The Rhyme of the Ancient Manatee Hunter
As part of our dream of operating a sustainable organic manatee farm on Isla Mujeres, my friend P. Sundae and I are always doing research on the web about manatee meat facts and figures. P. asked me how much meat a typical manatee yields, and since I am his knowledge broker when it comes to aquatic mammals, I found an article with the answer – and so much more. Click here for the full tale – it’s like The Old Man and the Sea but really one-sided.
Hunting for manatees in the 1960’s was an adventure. It was a special expedition to get meat for the family and for the village. You were almost a hero when you announced that you had caught a manatee and had processed over 500 pounds of meat for the village.
Preparations began two days in advance after you announced it so that the villagers knew that there would be a fresh supply of meat for the table. Trust me, in a fishing village where one ate fish three times a day, a change to meat was like Christmas. Manatee meat sold, as far as I can remember, for ten cents a pound fresh or salted.

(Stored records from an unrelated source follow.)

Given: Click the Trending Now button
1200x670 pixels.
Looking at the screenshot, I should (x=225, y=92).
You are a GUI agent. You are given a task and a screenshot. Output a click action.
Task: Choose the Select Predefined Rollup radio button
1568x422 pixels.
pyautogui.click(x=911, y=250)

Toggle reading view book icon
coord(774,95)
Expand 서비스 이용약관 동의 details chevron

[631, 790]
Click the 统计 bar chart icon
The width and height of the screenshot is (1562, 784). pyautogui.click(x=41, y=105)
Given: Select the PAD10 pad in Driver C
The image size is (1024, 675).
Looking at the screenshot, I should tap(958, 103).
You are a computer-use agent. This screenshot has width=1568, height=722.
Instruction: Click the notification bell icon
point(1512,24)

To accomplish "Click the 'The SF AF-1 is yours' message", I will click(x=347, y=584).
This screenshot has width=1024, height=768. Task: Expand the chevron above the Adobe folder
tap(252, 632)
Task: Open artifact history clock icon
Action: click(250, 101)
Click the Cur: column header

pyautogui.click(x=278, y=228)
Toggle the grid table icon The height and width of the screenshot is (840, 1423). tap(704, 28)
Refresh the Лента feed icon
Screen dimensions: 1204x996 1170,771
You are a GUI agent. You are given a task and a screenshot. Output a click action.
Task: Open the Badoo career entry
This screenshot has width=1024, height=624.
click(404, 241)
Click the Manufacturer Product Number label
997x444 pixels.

Most families purchased ten or fifteen pounds and preserved it with salt so that it could last for a few days. To go hunting one needed a fairly large boat with an outboard motor as some chasing had to be done after the manatee was spotted. Then you needed a harpoon with a fairly long and strong rope. You also needed a fairly large and heavy wooden club. Yes, a large sharp knife was necessary to rip open the half inch thick skin of the animal and then to fillet and process the meat.